The proposal was conceived in close partnership with We Are Joint Venture, whose members comprise dozens of men incarcerated at the Massachusetts Correctional Institution in Norfolk and are also part of longtime prison advocacy group the African American Coalition Committee.

Julian Green, one of the cofounders of We Are Joint Venture, said the impact of being labeled a murderer also ripples beyond his own life to adversely affect his family. According to court records, Green, then 19, agreed to his codefendant’s plan to fire shots into the home, but did not fire the fatal shot. Green’s codefendant, who prosecutors argued was the actual shooter, was found not guilty at trial, while Green was sentenced to life in prison for second-degree murder in 2010.

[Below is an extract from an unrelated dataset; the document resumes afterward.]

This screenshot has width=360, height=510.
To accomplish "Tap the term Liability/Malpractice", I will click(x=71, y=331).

“My daughter had a lot of questions for me, and her first question was: ‘Dad, who did you kill?’” said Green, 35, recalling the period in prison when he finally started to become close to his daughter.

“When I told her that I didn’t take nobody’s life, she was like, ‘What are you talking about? I thought you were in here for murder?’” he continued. He added that his daughter lived “with a lot of shame” until he was able to explain to her what joint venture means.

“For family members, even community members, once they see us as murderers, it’s hard for them to really get away from that because they don’t think the system would label us murderers when we never killed anybody,” Green said.

He and other advocates hope the bill, which was sent for further study this past week, will change that perception while still ensuring accountability for every participant in a deadly crime.

“Sometimes there’s a misconception that joint venturers don’t want to take responsibility... but this bill isn’t a get out of jail free card,” Green said. “We’re saying: Hold us accountable for our own wrongs. Just don’t take our lives for a murder that we didn’t do.”